Wednesday, September 30, 2009

Unalaska Activists Launch Petition Campaign To Either Amend Or Force Public Vote On Anti-Smoking Ordinance Passed By Unalaska City Council

On September 17th, 2009, the Dutch Harbor Fisherman reported that a group of local activists in Unalaska have launched a petition campaign to get the city council to either amend the local anti-smoking ordinance to allow smoking in bars, or else put the measure to a vote by the entire community.

Petition campaign organizer Jessica Culp, a PenAir agent, says that at least 300 people in the community of 3,500, including many nonsmokers, have signed the petition. People are angry that the council members created and implemented the contentious ban undemocratically from the top down rather than place it on the ballot for a community vote. Once a sufficient number of signatures have been procured, Culp plans to present the signed petition at an upcoming city council meeting.

The ordinance, designated 2009-07, which amended Title 11 of the Unalaska City Code, banned smoking in public places and businesses and required people smoking outside such facilities to stand at least 15 feet from the entrance to such a facility. It was passed on May 12th, 2009 by a 6-0 vote, and took effect in August. Seat G Councilman Richard Peck, who voted for the ban, claims most Unalaska residents support it, and that bar patrons have told him they like breathing clean air. In addition, Peck insists that the public had ample chance to speak up before the proposal became law. Peck is being challenged by Donald Graves in the upcoming October 6th election.

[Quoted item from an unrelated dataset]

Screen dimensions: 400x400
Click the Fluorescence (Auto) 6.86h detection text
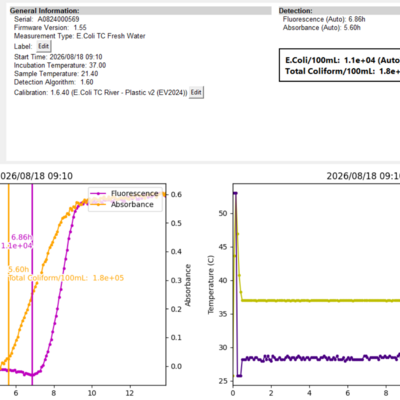[324, 19]

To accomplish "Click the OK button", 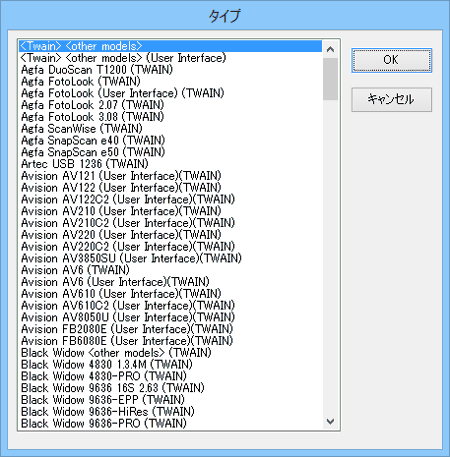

Of the four Seat F city council candidates profiled in the local newspaper, Zac Schasteen was the only one of them to address the issue. In response to the question, "What action that the present council made in the past year do you think was of the most benefit to the community?", Schasteen agreed with the premise but disagreed with the implementation. Schasteen believes it should have been sent to the community for a vote rather than be imposed undemocratically from the top down. Schasteen is running against incumbent Earl Southworth, who voted for the ordinance. Consequently, if local voters want to pay Southworth back for voting in favor of the ordinance, they have their chance on October 6th. They can also choose to bump Richard Peck in favor of Donald Graves, if Graves gives any indication that he would favor a community vote on the smoking ban.

Don't be fooled by progressive totalitarians on the left and neocon totalitarians on the right who tell you that human rights, homeland security, and public health are too "sacred" to be entrusted to a public vote. In a democratic republic, public policy must always be subjected to a vote.